It is to be noted that the activation signal can be transferred via a network, to synchronize remote BT devices. For example, a user can activate a security camera on his summer cottage at Spain by sending a message from Finland and the camera would send pictures by Bluetooth to his neighbor in Spain. One way to implement this example would be to simultaneously send two wake up signals (e.g. via a communication network) to the camera and the BT device of the neighbor. Another way to implement this example would be to use a relay activation signal. In this case, the user sends a wake up signal to the first device (via a communication network) followed by a command to transmit in turn an activation signal(e.g. via BT), to synchronize with the second device, or vice versa.

In an example embodiment of the present invention said signal is sent from a second BT device. As stated above, the signals can be a RF-signal in the BT band, but is not restricted to BT or RF only.

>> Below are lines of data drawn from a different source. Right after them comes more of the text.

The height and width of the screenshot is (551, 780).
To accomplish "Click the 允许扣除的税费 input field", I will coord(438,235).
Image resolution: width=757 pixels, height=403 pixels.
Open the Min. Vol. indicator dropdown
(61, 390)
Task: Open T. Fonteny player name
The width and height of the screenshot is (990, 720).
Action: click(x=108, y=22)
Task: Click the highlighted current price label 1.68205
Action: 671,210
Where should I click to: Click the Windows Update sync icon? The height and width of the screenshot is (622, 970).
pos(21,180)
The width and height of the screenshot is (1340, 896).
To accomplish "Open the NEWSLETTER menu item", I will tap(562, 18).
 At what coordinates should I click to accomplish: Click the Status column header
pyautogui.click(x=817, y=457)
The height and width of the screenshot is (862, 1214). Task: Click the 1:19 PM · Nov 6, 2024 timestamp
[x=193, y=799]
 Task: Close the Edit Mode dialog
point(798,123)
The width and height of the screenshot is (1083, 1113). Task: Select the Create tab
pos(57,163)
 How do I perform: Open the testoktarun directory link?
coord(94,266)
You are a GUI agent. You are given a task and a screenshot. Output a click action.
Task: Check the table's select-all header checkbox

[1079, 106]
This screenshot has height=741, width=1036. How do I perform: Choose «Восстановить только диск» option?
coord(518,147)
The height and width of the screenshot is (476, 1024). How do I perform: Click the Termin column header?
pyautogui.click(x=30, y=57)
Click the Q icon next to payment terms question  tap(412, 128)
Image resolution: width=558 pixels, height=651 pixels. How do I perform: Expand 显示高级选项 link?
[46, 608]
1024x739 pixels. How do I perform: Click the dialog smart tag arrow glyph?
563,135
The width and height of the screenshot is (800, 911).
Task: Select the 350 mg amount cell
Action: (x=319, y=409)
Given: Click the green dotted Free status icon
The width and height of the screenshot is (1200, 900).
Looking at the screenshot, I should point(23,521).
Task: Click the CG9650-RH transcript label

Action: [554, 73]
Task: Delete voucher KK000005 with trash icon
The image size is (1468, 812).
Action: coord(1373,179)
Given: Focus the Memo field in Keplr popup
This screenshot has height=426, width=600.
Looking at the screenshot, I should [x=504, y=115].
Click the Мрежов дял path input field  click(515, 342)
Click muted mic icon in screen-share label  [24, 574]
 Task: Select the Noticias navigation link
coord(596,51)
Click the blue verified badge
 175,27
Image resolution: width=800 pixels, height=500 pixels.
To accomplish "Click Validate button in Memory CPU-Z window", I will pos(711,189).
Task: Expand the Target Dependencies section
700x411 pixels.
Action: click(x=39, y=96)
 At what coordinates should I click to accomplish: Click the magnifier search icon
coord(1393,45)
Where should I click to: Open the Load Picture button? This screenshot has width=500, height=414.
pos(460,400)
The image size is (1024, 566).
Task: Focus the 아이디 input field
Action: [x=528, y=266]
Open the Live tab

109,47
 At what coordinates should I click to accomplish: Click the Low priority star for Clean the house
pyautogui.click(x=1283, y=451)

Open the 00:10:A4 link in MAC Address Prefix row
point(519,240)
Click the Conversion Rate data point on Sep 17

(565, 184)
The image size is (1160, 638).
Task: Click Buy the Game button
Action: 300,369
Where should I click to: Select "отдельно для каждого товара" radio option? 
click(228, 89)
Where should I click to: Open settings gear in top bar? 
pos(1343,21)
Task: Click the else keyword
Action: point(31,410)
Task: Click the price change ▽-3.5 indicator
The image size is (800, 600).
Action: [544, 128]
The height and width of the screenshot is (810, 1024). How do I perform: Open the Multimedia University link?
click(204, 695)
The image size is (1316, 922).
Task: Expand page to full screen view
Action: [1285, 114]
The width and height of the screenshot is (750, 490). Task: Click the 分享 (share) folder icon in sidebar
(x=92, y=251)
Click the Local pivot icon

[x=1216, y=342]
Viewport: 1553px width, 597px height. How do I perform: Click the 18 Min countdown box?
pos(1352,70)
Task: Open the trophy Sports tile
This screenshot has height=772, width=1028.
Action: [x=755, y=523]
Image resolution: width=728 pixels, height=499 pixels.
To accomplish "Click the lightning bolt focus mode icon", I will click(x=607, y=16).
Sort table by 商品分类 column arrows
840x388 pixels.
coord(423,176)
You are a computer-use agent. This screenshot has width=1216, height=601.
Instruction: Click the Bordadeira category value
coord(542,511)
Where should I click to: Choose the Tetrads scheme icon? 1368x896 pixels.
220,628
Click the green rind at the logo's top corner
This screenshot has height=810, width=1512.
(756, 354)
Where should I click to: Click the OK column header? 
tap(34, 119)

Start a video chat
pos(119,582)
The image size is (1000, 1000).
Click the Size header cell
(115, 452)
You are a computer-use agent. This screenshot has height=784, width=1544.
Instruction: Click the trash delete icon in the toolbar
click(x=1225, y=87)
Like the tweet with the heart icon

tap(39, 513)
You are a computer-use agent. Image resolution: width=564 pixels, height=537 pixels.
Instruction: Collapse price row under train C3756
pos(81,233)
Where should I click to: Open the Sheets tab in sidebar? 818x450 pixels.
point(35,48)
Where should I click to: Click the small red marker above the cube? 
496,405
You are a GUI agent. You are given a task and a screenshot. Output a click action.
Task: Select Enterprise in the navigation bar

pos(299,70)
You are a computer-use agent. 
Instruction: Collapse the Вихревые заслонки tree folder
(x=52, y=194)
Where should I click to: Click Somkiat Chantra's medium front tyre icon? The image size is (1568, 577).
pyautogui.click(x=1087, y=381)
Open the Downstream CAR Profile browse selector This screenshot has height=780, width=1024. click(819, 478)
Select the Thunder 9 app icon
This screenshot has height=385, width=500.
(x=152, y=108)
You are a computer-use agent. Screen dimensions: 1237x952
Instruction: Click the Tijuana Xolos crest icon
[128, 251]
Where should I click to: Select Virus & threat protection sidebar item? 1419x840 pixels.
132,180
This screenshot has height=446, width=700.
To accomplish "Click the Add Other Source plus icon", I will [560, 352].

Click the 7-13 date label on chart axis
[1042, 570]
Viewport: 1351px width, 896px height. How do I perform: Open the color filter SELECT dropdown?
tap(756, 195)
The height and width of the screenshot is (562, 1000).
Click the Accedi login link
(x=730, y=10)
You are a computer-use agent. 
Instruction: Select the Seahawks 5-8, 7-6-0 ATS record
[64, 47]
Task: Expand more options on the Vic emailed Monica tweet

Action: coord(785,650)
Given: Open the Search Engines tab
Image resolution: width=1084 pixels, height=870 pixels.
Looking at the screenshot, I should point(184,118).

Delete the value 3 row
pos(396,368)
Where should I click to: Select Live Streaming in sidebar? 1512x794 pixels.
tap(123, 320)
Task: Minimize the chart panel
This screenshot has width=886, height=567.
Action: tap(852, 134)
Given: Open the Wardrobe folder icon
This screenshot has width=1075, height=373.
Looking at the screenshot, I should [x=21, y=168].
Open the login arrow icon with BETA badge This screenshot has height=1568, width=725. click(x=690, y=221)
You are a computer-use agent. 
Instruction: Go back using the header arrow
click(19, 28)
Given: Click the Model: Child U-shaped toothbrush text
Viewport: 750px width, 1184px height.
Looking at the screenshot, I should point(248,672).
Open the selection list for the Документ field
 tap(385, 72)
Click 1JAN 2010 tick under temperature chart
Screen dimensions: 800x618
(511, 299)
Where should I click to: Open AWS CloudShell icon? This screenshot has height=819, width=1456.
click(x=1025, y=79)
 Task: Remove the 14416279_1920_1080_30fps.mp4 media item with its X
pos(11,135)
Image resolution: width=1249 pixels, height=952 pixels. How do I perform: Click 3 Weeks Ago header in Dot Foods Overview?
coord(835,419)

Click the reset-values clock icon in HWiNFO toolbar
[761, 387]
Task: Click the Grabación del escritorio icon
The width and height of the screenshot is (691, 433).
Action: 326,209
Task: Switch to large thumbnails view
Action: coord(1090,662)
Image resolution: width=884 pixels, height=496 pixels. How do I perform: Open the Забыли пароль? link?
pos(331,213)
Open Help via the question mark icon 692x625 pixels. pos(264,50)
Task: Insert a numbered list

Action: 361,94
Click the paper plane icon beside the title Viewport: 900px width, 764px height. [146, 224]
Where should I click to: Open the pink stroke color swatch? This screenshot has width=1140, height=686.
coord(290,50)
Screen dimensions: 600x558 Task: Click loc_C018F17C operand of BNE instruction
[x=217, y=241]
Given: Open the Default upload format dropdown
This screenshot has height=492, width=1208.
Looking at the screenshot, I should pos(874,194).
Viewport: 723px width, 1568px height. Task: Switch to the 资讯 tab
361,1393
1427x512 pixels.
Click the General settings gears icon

In another example embodiment said signal further comprises an identification of a BT device. The method comprises detecting a signal in a sleep mode of said BT device, extracting an identification (ID) from said signal, and checking and in case confirming said identification. The method further comprises putting said BT device into an operative state and initiating a connection set up procedure.

The detection of the signal in said first BT device can be performed according to different detection techniques and according to the actual implementation of the BT device. The actual form of said signal can have various embodiments in the present invention. The signal is detected while the device is in a sleep mode. The signal is sent from another BT device which is supposed to be within the range of a connection. The signal can be a BT signal, but is not restricted to BT. Said signal comprises an identification of a BT device. The identification of the BT device can be the ID of the BT device that receives the signal, so that the receiving device knows if the signal is coming in to the right address. The identification of the BT device can be the ID of the BT device that sends the signal, so that the receiving device knows if the signal is coming from the right sender. The detection of the signal can be performed e.g. via a field strength indication signal or from another sub part of the BT device.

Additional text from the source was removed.